Principles of Water Legislation

Israel’s water management legislation is guided by the following principles:

  • That water resources are public property and that water resources may not be privately owned;

  • That every person has the right to a water allocation for recognized purposes;

  • That due to the scarcity of available water resources a prioritization, in quantity as well as in quality, has to be instituted;

  • That the allocation of water resources will be effected centrally to ensure an optimal use of the limited water resources;

  • That the consumers, through their representatives, have a right to provide their input to the determination of Israel’s national water policy and on the rules relating to allocations, priorities and tariffs;

  • That the government has the right and obligation to take action for the prevention the pollution of water resources.

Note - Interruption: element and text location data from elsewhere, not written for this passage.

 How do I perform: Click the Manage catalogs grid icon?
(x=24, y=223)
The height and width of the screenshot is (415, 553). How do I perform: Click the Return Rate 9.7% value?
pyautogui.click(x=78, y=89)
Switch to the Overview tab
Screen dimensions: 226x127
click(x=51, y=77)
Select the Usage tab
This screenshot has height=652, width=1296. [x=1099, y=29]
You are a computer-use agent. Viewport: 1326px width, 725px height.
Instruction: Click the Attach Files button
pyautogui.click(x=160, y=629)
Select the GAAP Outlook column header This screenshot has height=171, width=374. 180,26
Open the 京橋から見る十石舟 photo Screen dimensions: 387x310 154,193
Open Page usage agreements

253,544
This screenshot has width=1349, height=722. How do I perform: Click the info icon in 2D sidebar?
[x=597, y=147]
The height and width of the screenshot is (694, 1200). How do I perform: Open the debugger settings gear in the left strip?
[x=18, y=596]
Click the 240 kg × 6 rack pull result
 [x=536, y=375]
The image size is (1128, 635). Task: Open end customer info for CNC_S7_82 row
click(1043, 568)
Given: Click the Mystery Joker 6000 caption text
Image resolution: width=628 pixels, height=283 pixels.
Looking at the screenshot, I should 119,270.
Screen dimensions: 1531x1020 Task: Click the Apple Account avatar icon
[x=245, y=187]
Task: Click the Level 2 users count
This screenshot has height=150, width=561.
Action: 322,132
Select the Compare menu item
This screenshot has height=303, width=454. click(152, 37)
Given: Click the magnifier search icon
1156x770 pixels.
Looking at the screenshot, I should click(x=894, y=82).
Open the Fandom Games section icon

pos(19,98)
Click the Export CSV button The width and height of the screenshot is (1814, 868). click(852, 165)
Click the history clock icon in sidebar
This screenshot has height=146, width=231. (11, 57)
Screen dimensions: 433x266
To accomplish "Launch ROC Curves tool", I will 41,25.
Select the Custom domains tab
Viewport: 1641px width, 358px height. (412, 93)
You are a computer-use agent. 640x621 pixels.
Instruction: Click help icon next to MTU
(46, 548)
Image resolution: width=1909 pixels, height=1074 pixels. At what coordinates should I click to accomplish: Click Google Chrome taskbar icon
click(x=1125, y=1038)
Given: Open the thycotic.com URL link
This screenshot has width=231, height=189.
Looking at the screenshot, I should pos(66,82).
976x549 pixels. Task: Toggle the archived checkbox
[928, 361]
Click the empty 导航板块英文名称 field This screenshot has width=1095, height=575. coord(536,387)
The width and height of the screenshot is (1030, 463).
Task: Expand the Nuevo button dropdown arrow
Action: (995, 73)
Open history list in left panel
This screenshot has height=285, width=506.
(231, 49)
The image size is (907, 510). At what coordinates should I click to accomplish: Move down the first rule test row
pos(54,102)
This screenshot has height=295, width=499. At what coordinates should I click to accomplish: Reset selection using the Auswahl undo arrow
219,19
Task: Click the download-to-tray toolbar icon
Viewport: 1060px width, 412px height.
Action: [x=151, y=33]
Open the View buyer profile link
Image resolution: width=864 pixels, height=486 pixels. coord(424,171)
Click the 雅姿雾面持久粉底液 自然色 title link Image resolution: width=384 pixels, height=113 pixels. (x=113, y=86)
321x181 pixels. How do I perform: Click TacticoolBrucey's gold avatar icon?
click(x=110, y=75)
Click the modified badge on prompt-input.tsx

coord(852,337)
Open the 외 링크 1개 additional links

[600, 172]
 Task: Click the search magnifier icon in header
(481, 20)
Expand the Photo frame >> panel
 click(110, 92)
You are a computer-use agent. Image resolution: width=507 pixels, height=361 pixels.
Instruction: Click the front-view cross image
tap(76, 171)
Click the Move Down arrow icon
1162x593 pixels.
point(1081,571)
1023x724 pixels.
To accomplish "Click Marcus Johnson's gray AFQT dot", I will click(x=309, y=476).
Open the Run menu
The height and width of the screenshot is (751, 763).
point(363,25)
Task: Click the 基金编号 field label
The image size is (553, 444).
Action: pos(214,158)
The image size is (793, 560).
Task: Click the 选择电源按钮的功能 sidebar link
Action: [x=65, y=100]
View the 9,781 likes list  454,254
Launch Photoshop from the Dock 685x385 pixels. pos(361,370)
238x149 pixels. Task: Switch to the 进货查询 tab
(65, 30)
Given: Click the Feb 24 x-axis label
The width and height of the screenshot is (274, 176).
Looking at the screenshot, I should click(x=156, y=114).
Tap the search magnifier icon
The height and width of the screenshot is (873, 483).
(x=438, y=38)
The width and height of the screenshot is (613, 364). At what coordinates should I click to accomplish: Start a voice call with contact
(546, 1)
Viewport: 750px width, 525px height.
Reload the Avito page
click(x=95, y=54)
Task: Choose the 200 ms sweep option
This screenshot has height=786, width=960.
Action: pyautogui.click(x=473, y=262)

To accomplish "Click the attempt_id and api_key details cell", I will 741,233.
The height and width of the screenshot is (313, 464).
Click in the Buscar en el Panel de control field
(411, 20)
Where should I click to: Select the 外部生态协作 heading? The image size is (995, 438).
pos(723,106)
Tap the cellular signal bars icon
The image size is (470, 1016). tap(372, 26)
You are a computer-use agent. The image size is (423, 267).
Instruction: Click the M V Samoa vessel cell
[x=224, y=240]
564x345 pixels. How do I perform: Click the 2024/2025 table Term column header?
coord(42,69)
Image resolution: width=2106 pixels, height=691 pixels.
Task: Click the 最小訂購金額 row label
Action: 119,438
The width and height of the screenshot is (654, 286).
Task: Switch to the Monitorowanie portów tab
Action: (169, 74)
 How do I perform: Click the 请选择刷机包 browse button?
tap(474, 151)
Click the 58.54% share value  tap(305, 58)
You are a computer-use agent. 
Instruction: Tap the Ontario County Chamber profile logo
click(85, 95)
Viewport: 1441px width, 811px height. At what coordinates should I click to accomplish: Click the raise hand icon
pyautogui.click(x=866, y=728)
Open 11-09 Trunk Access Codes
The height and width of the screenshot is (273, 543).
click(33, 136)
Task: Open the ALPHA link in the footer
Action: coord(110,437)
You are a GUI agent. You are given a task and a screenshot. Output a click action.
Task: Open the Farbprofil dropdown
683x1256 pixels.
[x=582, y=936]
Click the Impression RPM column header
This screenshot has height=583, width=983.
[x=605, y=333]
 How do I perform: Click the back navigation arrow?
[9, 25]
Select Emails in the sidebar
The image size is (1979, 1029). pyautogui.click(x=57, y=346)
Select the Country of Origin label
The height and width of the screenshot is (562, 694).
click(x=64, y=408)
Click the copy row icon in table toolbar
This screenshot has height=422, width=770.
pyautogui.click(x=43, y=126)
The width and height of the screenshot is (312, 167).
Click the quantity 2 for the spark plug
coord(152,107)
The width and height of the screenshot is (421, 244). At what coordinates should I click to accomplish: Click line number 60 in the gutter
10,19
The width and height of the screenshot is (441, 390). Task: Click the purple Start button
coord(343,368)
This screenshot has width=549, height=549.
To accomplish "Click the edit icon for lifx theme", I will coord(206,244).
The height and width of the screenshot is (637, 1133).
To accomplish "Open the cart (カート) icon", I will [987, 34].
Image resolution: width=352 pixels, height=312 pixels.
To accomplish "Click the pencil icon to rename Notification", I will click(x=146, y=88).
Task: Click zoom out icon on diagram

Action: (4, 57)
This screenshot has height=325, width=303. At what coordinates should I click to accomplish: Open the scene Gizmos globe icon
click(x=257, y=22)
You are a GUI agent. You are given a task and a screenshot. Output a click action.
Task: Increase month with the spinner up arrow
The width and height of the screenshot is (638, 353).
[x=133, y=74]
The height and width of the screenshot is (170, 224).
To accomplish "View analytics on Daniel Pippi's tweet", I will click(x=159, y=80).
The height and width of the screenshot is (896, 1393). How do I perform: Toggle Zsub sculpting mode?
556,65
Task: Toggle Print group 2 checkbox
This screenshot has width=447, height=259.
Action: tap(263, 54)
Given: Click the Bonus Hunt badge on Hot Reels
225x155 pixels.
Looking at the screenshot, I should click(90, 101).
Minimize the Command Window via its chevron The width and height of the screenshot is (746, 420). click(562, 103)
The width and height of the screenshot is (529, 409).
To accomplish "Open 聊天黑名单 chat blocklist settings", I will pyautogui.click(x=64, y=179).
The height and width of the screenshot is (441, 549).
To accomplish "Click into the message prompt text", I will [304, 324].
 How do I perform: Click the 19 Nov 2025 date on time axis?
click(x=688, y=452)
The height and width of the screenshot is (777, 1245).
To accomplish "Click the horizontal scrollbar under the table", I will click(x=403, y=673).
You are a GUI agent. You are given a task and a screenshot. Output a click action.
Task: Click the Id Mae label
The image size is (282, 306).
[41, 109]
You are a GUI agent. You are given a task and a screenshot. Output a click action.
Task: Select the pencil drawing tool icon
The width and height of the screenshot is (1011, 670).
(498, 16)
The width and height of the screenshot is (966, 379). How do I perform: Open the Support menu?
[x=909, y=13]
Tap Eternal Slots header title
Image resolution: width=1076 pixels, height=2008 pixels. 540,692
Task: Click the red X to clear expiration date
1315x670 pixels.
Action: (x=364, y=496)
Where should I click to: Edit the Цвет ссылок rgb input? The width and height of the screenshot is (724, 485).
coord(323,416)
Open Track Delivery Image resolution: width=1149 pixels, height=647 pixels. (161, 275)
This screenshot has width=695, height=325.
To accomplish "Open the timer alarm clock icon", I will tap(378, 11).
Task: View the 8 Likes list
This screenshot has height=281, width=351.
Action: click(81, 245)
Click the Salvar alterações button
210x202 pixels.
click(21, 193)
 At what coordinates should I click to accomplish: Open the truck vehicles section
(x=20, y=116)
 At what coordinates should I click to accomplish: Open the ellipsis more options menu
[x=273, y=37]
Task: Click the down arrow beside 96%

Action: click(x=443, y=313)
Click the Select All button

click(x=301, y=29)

The principal laws that regulate the management of Israel’s water resources, water supply and quality are:


The Water Law, 5719-1959

The Water Law regulates the management of Israel’s water resources, their preservation and their allocation for use. Enacted in 1959, and most recently amended in May 2006, the Water Law creates an administratively regulated water resources management. Pursuant to the Law all water resources in Israel are owned by the public (not by the state) and there are no private water rights or resources.

"The water resources of the State are public property; they are subject to the control of the State and are destined for the requirements of its inhabitants and for the development of the country."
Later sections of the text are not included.